State Dept. Releases More Clinton Emails

These latest emails are part of an additional trove discovered by the FBI.

Prior to the FBI's investigation, Clinton had claimed all of her work-related emails had been turned over in the form of 55,000 printed pages of documents. However, on the same day the FBI announced it would not recommend criminal charges against Clinton, it also said it had discovered some work-related emails that hand't been turned over.

It's unclear just how many new messages they turned up within those 15,000, but 5,600 of them have been deemed work-related. They are therefore subject to release under ongoing freedom of information litigation involving the State Department.

Today's release represents the second of three batches. After the election, the State Department will have to review 500 emails a month until the emails are all processed.

Similar to the first group of emails on Oct. 7, the State Department says many of the documents it reviewed this time around were near, or complete duplicates of previously published emails. Near-duplicate emails often include an additional email at the end of a previously seen chain.

In one new email from November 2010, Clinton's close aid, Huma Abedin, informs the Secretary that she's "having email delays." It's a new message in a previously released email chain where Clinton expresses frustration that she missed a phone call with a foreign diplomat, only to have her aides inform her that her private email server was causing the problem.

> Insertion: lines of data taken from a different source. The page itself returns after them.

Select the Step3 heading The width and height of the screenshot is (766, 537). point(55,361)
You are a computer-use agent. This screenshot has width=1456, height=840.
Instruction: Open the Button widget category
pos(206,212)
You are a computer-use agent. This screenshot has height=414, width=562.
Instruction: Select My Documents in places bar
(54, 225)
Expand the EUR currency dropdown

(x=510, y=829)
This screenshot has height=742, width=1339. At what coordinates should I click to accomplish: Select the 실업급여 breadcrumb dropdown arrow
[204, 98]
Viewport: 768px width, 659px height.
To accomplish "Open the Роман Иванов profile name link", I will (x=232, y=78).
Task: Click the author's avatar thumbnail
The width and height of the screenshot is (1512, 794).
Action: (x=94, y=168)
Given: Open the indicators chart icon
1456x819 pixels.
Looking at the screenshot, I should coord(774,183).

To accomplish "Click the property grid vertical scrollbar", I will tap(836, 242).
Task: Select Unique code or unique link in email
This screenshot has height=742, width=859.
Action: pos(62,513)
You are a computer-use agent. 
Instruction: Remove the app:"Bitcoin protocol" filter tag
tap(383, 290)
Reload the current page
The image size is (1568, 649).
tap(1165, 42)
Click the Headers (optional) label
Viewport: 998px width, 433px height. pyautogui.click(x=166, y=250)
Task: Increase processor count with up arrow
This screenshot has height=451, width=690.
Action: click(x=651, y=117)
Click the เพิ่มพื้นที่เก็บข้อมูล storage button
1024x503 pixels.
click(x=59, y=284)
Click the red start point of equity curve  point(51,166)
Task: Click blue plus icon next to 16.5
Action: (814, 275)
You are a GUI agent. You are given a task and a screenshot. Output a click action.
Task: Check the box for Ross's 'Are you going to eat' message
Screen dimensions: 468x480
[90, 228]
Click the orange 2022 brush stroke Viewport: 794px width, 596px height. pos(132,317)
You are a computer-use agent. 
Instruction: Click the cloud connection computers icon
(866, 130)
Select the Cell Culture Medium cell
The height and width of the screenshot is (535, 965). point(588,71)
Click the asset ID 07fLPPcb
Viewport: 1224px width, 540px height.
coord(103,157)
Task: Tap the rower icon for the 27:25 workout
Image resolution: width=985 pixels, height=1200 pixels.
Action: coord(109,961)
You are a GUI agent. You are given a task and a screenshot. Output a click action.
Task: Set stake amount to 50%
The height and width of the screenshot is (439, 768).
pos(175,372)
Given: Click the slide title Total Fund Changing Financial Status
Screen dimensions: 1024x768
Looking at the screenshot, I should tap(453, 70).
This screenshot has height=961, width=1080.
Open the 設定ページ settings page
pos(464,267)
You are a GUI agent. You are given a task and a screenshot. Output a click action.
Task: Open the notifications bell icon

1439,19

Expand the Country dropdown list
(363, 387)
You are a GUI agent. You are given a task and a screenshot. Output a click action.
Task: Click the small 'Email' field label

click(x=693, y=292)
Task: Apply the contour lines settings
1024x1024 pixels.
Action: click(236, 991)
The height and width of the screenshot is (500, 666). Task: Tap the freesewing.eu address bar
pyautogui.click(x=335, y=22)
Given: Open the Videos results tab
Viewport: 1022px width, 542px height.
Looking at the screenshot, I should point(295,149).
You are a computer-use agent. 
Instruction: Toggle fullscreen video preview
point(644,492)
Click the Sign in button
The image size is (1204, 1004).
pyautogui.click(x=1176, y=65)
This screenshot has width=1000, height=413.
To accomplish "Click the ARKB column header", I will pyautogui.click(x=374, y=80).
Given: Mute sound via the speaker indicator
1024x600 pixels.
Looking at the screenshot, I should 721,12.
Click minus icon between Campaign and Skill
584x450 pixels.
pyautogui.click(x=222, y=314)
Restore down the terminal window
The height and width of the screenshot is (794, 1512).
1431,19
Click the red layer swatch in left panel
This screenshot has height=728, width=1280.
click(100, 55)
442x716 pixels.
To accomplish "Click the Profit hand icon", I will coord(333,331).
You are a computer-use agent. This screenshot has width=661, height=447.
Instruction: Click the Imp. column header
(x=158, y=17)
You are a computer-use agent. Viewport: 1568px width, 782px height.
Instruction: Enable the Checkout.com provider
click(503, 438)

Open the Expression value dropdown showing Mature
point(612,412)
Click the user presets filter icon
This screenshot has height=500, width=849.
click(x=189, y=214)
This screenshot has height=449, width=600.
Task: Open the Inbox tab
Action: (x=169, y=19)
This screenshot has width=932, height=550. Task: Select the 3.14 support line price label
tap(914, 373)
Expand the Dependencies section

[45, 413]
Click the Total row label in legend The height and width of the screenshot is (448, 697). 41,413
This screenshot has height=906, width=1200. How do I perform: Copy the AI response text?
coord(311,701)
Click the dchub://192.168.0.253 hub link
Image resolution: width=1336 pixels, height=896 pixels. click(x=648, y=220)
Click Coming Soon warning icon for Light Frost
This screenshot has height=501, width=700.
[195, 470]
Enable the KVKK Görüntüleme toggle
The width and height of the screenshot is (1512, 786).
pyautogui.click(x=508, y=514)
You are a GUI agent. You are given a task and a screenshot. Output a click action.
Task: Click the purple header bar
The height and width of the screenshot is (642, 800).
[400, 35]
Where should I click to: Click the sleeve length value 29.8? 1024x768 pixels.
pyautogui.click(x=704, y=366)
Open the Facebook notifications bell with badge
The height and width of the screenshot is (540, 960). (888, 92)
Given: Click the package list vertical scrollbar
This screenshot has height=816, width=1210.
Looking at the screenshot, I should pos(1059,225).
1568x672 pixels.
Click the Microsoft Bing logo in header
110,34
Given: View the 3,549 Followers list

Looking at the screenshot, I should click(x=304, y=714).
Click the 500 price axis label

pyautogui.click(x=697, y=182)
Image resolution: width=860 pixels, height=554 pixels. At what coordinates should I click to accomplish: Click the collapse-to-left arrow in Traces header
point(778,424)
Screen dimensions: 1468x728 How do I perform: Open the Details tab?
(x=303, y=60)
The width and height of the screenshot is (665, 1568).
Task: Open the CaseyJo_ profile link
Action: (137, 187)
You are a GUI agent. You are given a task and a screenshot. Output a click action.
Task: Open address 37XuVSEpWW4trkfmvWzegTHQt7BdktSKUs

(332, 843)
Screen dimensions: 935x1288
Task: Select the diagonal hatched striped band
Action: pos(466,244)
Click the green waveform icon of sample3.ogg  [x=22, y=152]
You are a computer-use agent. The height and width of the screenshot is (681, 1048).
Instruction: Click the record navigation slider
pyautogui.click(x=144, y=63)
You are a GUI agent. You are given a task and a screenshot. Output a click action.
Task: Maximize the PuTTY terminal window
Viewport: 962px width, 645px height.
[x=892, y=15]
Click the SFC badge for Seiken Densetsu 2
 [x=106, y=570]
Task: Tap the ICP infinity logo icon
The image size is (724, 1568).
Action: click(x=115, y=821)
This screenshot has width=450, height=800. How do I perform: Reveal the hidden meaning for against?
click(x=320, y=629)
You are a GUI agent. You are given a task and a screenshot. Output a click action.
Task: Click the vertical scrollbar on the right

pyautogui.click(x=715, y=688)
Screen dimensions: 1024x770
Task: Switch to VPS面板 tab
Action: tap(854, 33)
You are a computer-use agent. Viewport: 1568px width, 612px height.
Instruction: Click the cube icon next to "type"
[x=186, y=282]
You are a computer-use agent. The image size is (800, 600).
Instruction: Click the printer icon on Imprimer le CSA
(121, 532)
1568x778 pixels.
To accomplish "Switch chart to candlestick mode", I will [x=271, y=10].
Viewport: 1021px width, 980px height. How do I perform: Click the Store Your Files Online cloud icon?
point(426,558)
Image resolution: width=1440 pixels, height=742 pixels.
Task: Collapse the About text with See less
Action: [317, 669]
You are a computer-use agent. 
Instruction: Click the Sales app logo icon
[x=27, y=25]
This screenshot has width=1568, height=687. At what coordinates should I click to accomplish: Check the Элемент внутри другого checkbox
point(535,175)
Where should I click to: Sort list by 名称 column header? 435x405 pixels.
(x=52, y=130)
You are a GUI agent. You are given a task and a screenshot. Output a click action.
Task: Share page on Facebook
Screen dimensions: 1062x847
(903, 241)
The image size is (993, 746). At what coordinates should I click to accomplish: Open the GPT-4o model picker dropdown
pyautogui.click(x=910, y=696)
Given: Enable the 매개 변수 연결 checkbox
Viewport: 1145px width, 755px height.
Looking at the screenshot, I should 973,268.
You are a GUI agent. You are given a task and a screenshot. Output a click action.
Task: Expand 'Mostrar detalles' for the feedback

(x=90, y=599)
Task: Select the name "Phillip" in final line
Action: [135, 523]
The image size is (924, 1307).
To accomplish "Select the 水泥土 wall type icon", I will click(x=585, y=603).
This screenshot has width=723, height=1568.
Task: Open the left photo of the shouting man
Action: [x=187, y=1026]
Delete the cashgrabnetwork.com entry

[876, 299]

"We should talk about putting you on state email or releasing your email address to the department so you are not going to spam," Abedin wrote at the time. "Its not the phone message system, its the device delay."

Clinton later responded that she did not "want any risk of the personal being accessible.”

In another new email that was part of an previously published chain from the same time-frame, Abedin appears to express more frustration with Clinton's email. "No one got thatbecause you went to spam," she wrote to Clinton. "It happens a lot when you email state emails," Abedin said, referencing government email accounts.